Polonya'nın ilk nükleer enerji santrali projesi, 22 Eylül'de çok önemli bir çevresel karar alarak tamamlanma yolunda önemli bir engeli aşmış oldu.

Aksam.com.tr

Karar, projenin çevre üzerindeki etkisini sınırlandırmak için uyması gereken kuralları belirliyor ve bir sonraki büyük adım olan fiili inşaata geçilmeden önce bir zorunluluk.

İklim ve Çevre Bakanı Anna Moskwa X (eski adıyla Twitter) üzerinden yaptığı açıklamada "Bu,[Polonya'nın]enerji güvenliği açısından hayati önem taşıyan bir yatırımın hayata geçirilmesinde bir dönüm noktasıdır" dedi.

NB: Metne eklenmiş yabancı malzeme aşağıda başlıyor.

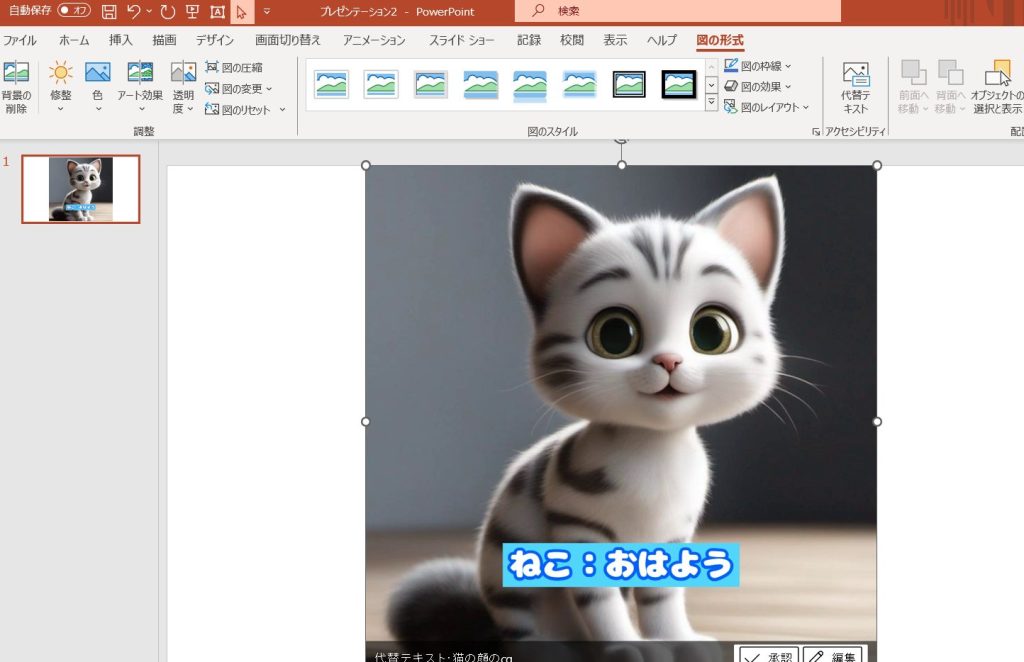Switch to the Animations (アニメーション) tab

(374, 40)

Tesis, Gdansk'ın yaklaşık 80 kilometre batısında, deniz kıyısındaki Choczewo belediyesinde yer alacak. Polonya hükümetinin projeye ilişkin iddialı planına göre inşaatın 2026 yılında başlaması ve santralin üç ünitesinden ilkinin sadece yedi yıl sonra 2033 yılında şebekeye bağlanması öngörülüyor.

Polonya böylece nükleer fisyondan elektrik üreten diğer Orta ve Doğu Avrupa ülkelerinin çoğuna katılmış olacak.

Nükleer enerji, Polonya'nın şu anda elektrik üretiminde kömür ve linyitin baskın payını azaltma planının temel taşıdır. Kirli fosil yakıtlara olan bağımlılığı nedeniyle Polonya elektrik şebekesi Avrupa'daki en karbon yoğun şebekelerden biridir.

Ülkenin enerji dönüşüm stratejisi, kömürün enerji karışımındaki payının bugün yaklaşık %70'ten 2040 yılında %28'e düşeceğini varsaymaktadır.

Hem karada hem de denizde rüzgar enerjisi ve güneş enerjisinin Polonya'nın karbonsuzlaştırma çabalarına yön vermesi beklenirken, nükleer enerjinin de 20 yıl önce neredeyse %100 kömür olan enerji karışımını tamamlaması öngörülüyor.

Choczewo'daki santral ABD'li Westinghouse AP1000 teknolojisini kullanacak ve üç üniteden oluşacak. Polonya'nın devlet şirketi PEJ projenin genel sorumluluğunu üstleniyor.

Eleştirmenler uzun zamandır bu iddialı takvimi sorguluyor ve AB'nin başka yerlerindeki nükleer enerji projelerinin çok geciktiğine işaret ediyorlar. Ayrıca, büyük santralin yerel turizm potansiyelini mahvedeceğini iddia eden yerel bir muhalefet de projeye karşı çıkıyor.

Ancak proje geniş bir siyasi desteğe sahip. Ana muhalefet partileri olan merkezci Sivil Koalisyon ve Sol, 15 Ekim'deki seçimlerden sonra iktidardaki Hukuk ve Adalet Partisi'nin (PiS) yerini almaları halinde, daha fazla izin alma ve nihai olarak planın inşasına devam etme sözü veriyor.